So the first 10 times I ran it the actual visualizations were better but I literally spent $23 debugging why I couldn’t record both my mic and the desktop audio at the same time. I took the cut I got…

I pretty much know how to all but eliminate the render times between screens and I have a number of ideas for how to improve the quality and consistency of the code I’m getting back from o1. I also gave the model a pause tool so I’m starting to get the pacing dialed in. This will all improve.

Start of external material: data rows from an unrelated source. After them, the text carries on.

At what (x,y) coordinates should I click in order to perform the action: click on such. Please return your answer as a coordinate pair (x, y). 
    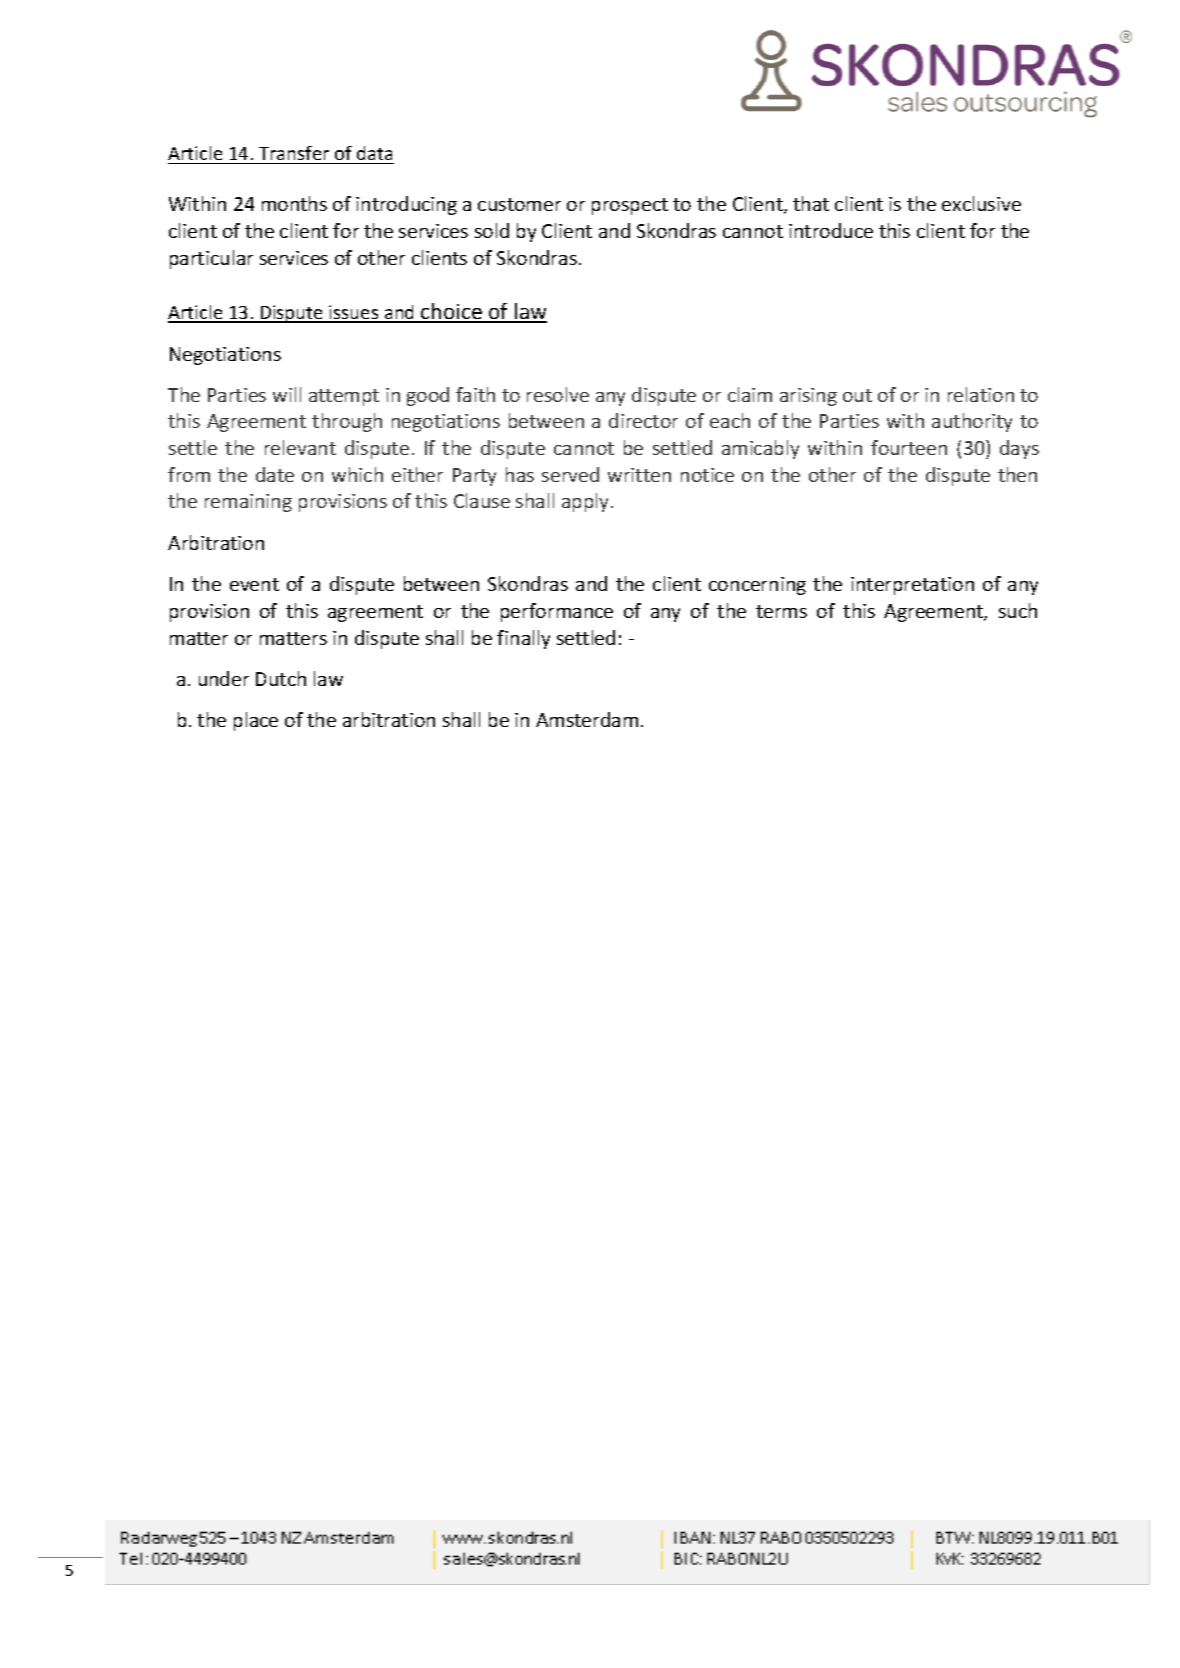
    Looking at the image, I should click on (1018, 610).
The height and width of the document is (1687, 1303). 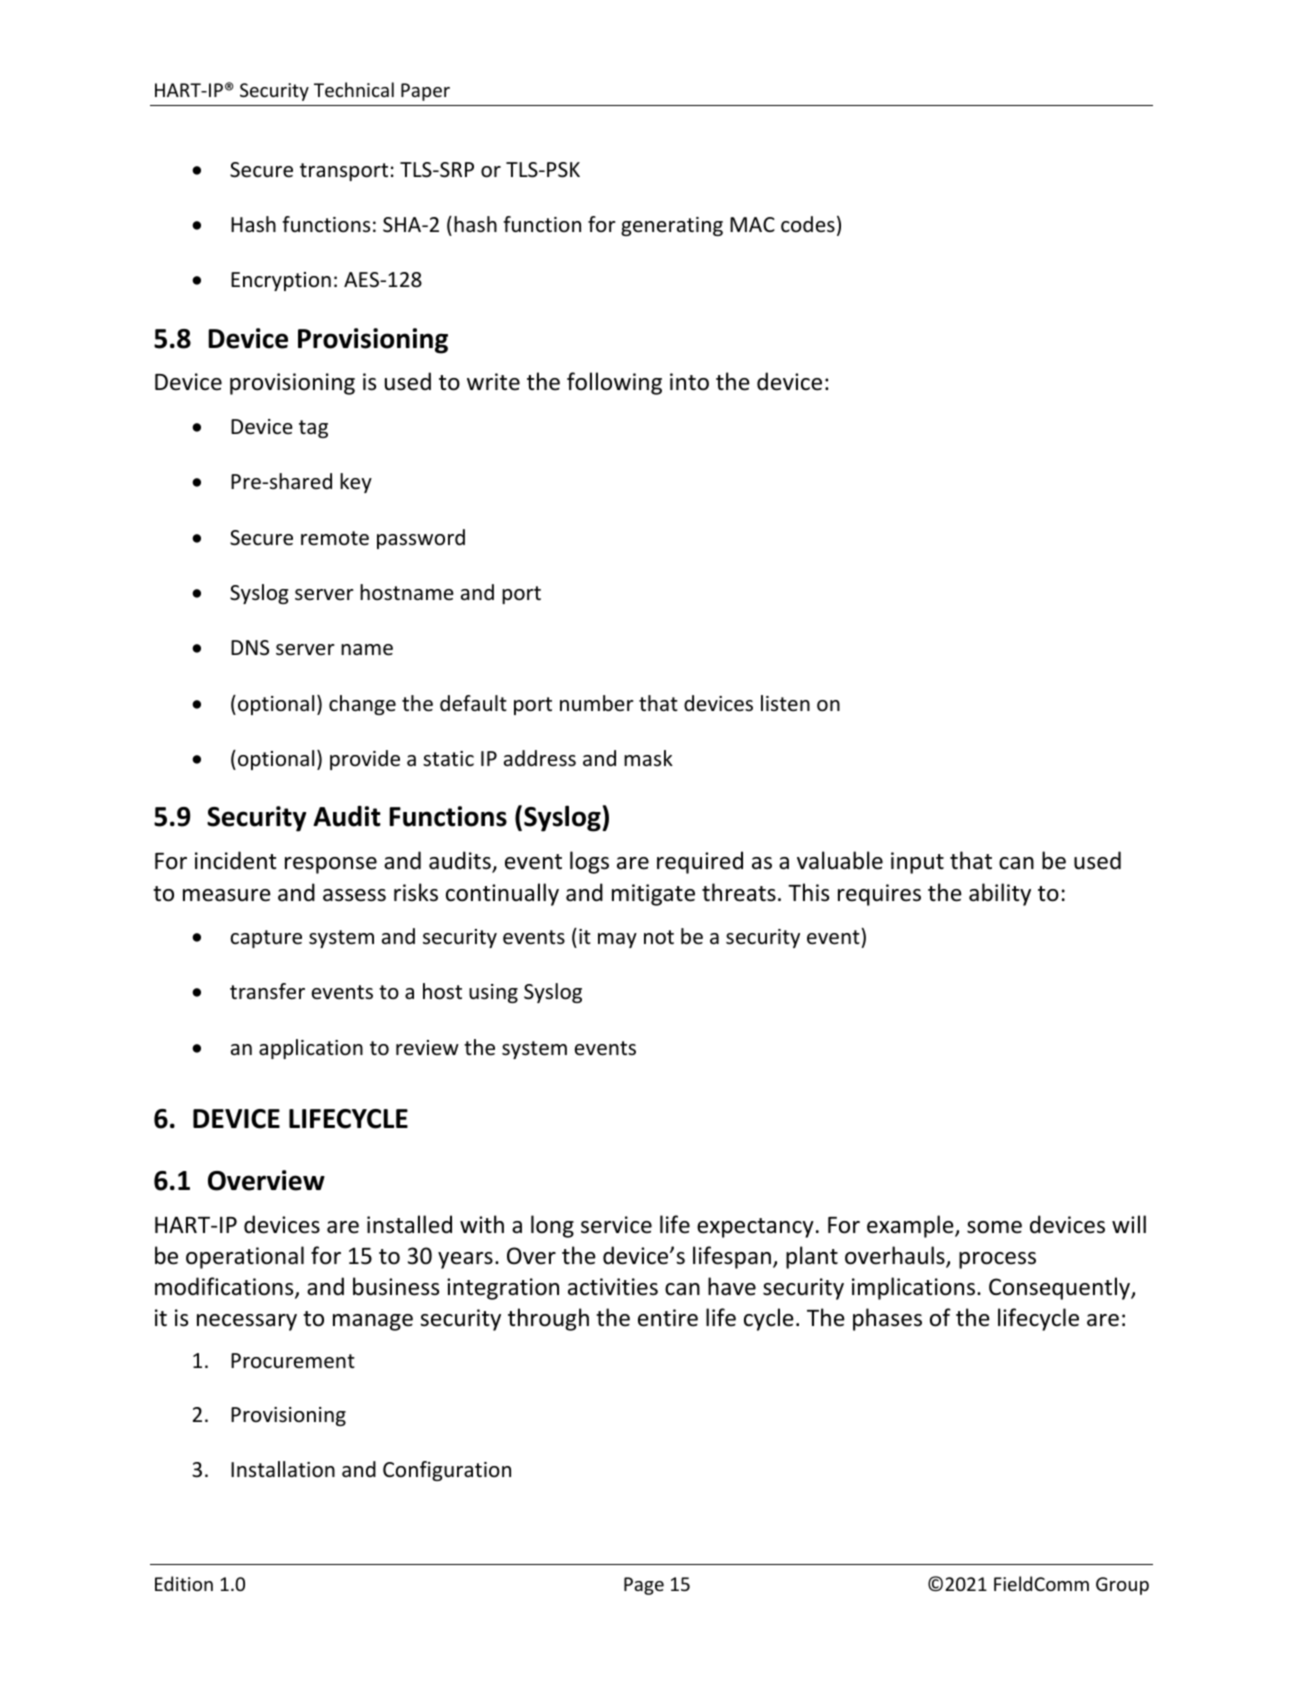 What do you see at coordinates (700, 862) in the document?
I see `required` at bounding box center [700, 862].
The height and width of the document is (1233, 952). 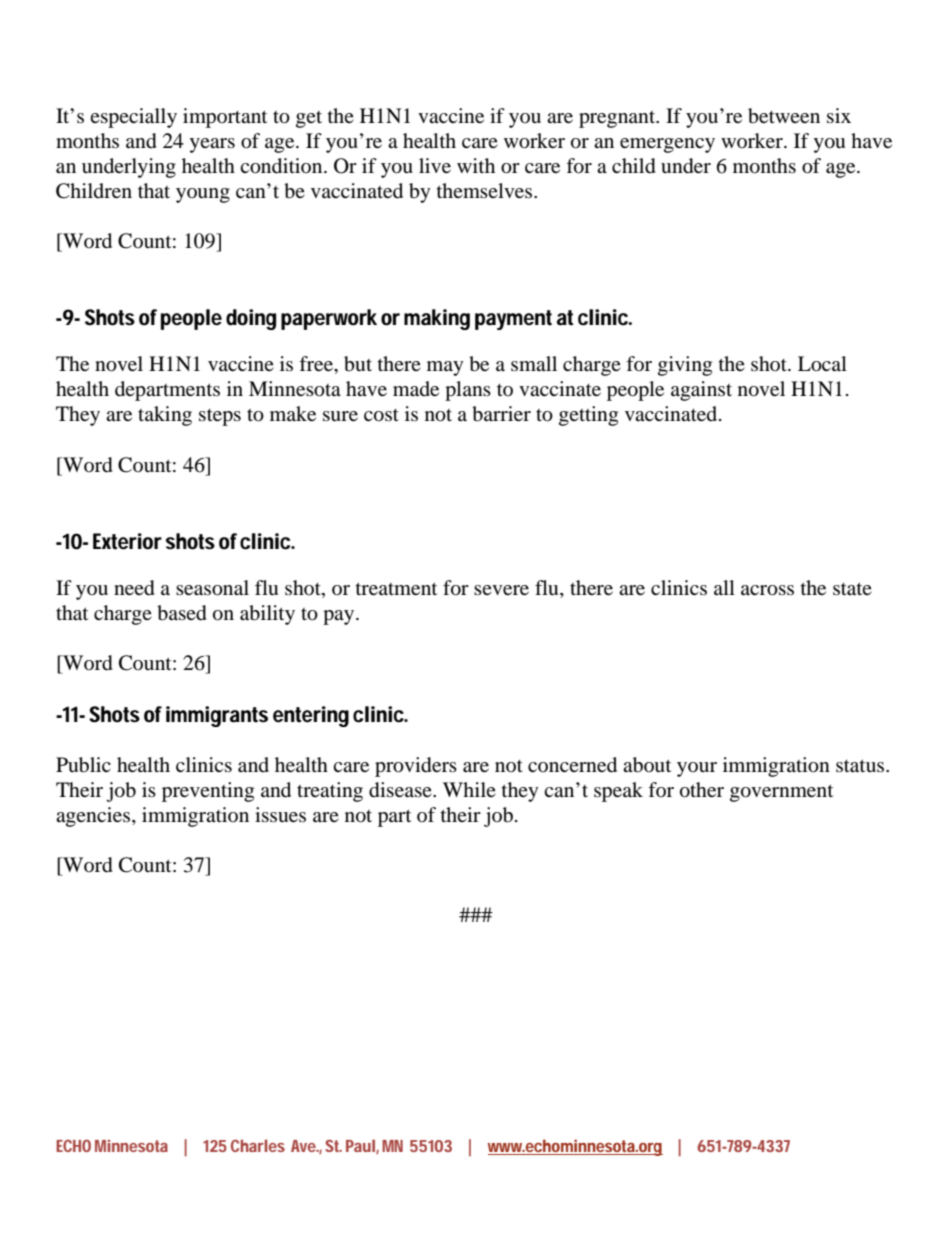 I want to click on between, so click(x=784, y=116).
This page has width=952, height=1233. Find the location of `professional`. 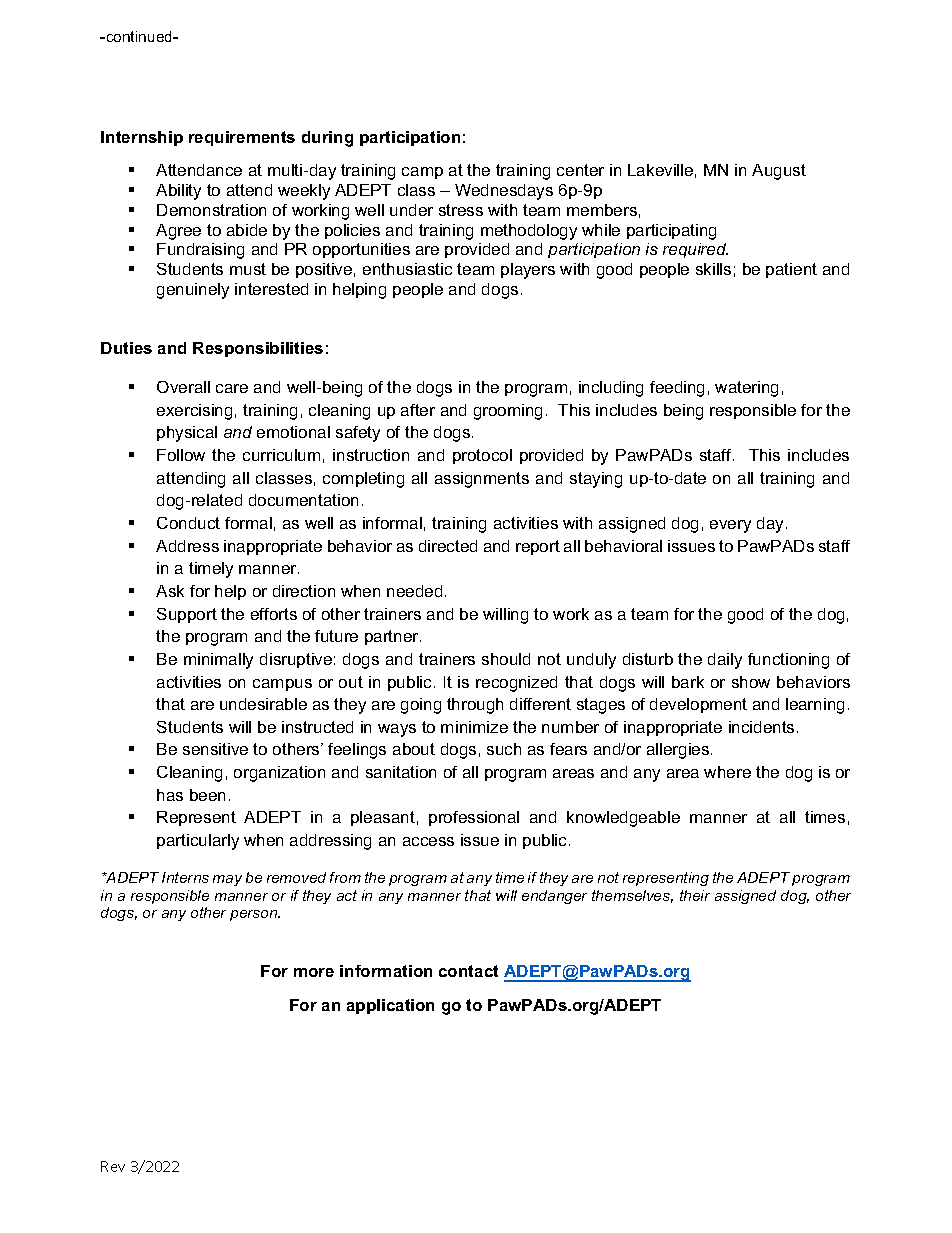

And that’s just it giving presentations. It can write any code and play games with you as well. Its ability to drive presentations caught me off guard so I wanted to share that first.

2 Likes

yeah, you are heavily dependent on the model output.

great work!

1 Like

Totally dependent but the model can be nudged in the direction of generating better outputs. The part I wasn’t sure was going to work was the glue between the planning agent and the coding agent but that’s working better than I had expected. The prompts that gpt-4o-realtime sends to o1 are actually really good. I just need to work with o1 a bit to help it do a better job of following those prompts.

I know how to get better animations and code out of o1. That’s just pattern matching. I’m using zero shot prompts and I need to build up a library of examples for it to use as inspiration.

1 Like

The beauty of your solution over even Canvas is that your system is hosting the resulting code and running it seamlessly in contrast to Canvas where you appear to have to copy and paste it into an editor, save and refresh. :+1:

1 Like

SynthOS generating a full presentation on the fly:

Ok so look past the fact the slides get out of sync with the narration. That’s just a bug on my end. The slides and audio generate faster than I can play back the narration. I’ll have that fixed today.

This is a glimpse into the future of working with computers .

2 Likes

Yes, very likely. Another great outing for your tool.

Aside and no reflection on your great framework:

If a staff member presented such a pack to me that was generated with too little of their own input and looked like something out of ChatGPT, I’d not be very happy with them at all! They’d need to demonstrate understanding on how every recommendation was arrived at, how each figure was created, able to justify every one from first principles. Company policy/strategy from ChatGPT … shudder!

1 Like

Yes they all need to be grounded… it’s a good thing I’m an expert in grounding :slight_smile:

1 Like

This is a difficult one so I defer to GI and OpenAI to balance this…

Actually, Steve, this is a philosophical point where we slightly diverge.

While I agree that we want non-developers to easily create programs, I believe it’s equally important for them to appreciate the underlying beauty of what’s being created, even if they don’t directly interact with code.

I’m truly in awe of the creative speed and depth you’ve achieved in this field. I pride myself on being a relatively fast thinker, but your work continues to push the boundaries of what’s possible.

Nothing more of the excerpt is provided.